Sclera is now open-source, with the code available on GitHub under Apache License version 2.0. It is also easier to install and maintain, thanks to a brand new command-line administration tool, scleradmin.
Making the source open gave us an opportunity to carefully revisit the code, and in the process make it leaner and better structured. We also removed some plugins based on what is now legacy software, such as Apache Mahout and Apache Pig over Apache HBase. The latter, at some point, will be replaced by a far more general plugin based on Apache Drill.
Now that the code is open, do have a peek inside and see if anything in there could be useful to what you are working on. Among other things, you will find:
- A SQL parser, based on Scala parser combinators. It is compact, and (in our opinion) simpler than the Lex/YACC based parsers available elsewhere. It parses a large subset of PostgreSQL-compatible “standard” SQL, with additional constructs that reduce the verbosity of the language.
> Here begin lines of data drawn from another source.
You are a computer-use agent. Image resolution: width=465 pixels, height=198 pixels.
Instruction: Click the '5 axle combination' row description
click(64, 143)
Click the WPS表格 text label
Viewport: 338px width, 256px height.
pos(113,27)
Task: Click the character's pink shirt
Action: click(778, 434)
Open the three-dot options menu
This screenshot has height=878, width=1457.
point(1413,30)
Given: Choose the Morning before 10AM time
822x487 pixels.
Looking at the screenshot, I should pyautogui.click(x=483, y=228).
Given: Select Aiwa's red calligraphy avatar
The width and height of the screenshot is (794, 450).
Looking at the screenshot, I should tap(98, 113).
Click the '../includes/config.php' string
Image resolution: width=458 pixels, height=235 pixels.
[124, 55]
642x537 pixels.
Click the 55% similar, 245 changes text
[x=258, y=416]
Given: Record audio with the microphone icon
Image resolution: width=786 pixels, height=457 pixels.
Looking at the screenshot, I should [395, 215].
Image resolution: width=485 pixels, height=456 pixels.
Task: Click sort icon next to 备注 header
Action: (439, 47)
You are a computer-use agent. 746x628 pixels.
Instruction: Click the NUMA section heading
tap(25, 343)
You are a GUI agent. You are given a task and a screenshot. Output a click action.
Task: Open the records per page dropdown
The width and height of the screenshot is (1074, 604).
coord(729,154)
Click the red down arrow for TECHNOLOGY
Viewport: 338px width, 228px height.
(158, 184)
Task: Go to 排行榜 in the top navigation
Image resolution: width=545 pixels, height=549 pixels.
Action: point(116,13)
- A parser for Sclera’s variant of Grammar of Graphics — integrated with the SQL parser, but can be separated out easily.
- A regular expression compiler, which converts a regular expression into a Glushkov non-deterministic finite automaton, and a streaming regular expression matcher that builds on the same.
- An implementation of Dynamic Time Warping, used to align two data sequences — a generalization of join.
- Multiple alternative evaluators for relational operators (filter, join, aggregates, etc.).
- A relational optimizer — rather barebones at the moment, but gets the job done.
The code is a mix of object-oriented and functional programming. There is a significant bias towards idiomatic functional programming (map, fold, etc.), but a fair number of stateful constructs (prominently, iterators) are used as well for the sake of efficiency.
Bug reports and suggestions are appreciated. Contributions welcome, especially in terms of useful and innovative plugins.
Hope you have as much fun using Sclera as we had building it!